Stored data
* START *
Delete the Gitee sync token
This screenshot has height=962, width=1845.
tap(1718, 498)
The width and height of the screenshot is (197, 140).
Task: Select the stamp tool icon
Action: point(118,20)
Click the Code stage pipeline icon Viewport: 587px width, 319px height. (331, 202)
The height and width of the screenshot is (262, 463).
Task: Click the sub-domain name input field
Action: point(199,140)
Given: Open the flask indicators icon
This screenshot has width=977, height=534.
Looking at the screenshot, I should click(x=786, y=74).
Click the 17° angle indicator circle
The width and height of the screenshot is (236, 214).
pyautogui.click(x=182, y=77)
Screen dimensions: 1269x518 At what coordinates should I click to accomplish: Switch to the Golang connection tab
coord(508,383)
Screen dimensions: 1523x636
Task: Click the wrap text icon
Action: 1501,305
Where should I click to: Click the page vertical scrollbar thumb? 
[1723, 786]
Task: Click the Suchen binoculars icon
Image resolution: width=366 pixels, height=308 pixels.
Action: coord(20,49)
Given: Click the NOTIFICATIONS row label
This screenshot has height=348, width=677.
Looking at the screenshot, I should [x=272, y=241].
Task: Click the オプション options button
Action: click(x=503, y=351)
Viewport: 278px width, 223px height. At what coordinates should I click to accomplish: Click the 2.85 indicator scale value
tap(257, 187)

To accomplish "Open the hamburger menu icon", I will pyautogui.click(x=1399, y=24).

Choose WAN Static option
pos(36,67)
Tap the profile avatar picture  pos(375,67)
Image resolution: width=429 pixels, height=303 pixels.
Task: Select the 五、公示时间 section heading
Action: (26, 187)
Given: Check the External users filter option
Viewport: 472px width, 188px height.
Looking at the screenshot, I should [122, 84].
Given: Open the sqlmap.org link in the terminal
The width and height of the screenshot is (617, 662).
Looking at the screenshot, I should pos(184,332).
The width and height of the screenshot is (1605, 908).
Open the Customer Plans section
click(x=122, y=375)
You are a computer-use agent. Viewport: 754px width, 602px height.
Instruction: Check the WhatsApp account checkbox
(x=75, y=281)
* END *
Direction
Can you rewrite all of the material above with "Viewport" replaced by "Window" everywhere it occurs and everything else left unchanged?

Solution
Delete the Gitee sync token
This screenshot has height=962, width=1845.
tap(1718, 498)
The width and height of the screenshot is (197, 140).
Task: Select the stamp tool icon
Action: point(118,20)
Click the Code stage pipeline icon Window: 587px width, 319px height. (331, 202)
The height and width of the screenshot is (262, 463).
Task: Click the sub-domain name input field
Action: point(199,140)
Given: Open the flask indicators icon
This screenshot has width=977, height=534.
Looking at the screenshot, I should click(x=786, y=74).
Click the 17° angle indicator circle
The width and height of the screenshot is (236, 214).
pyautogui.click(x=182, y=77)
Screen dimensions: 1269x518 At what coordinates should I click to accomplish: Switch to the Golang connection tab
coord(508,383)
Screen dimensions: 1523x636
Task: Click the wrap text icon
Action: 1501,305
Where should I click to: Click the page vertical scrollbar thumb? 
[1723, 786]
Task: Click the Suchen binoculars icon
Image resolution: width=366 pixels, height=308 pixels.
Action: coord(20,49)
Given: Click the NOTIFICATIONS row label
This screenshot has height=348, width=677.
Looking at the screenshot, I should [x=272, y=241].
Task: Click the オプション options button
Action: click(x=503, y=351)
Window: 278px width, 223px height. At what coordinates should I click to accomplish: Click the 2.85 indicator scale value
tap(257, 187)

To accomplish "Open the hamburger menu icon", I will pyautogui.click(x=1399, y=24).

Choose WAN Static option
pos(36,67)
Tap the profile avatar picture  pos(375,67)
Image resolution: width=429 pixels, height=303 pixels.
Task: Select the 五、公示时间 section heading
Action: (26, 187)
Given: Check the External users filter option
Window: 472px width, 188px height.
Looking at the screenshot, I should [122, 84].
Given: Open the sqlmap.org link in the terminal
The width and height of the screenshot is (617, 662).
Looking at the screenshot, I should pos(184,332).
The width and height of the screenshot is (1605, 908).
Open the Customer Plans section
click(x=122, y=375)
You are a computer-use agent. Window: 754px width, 602px height.
Instruction: Check the WhatsApp account checkbox
(x=75, y=281)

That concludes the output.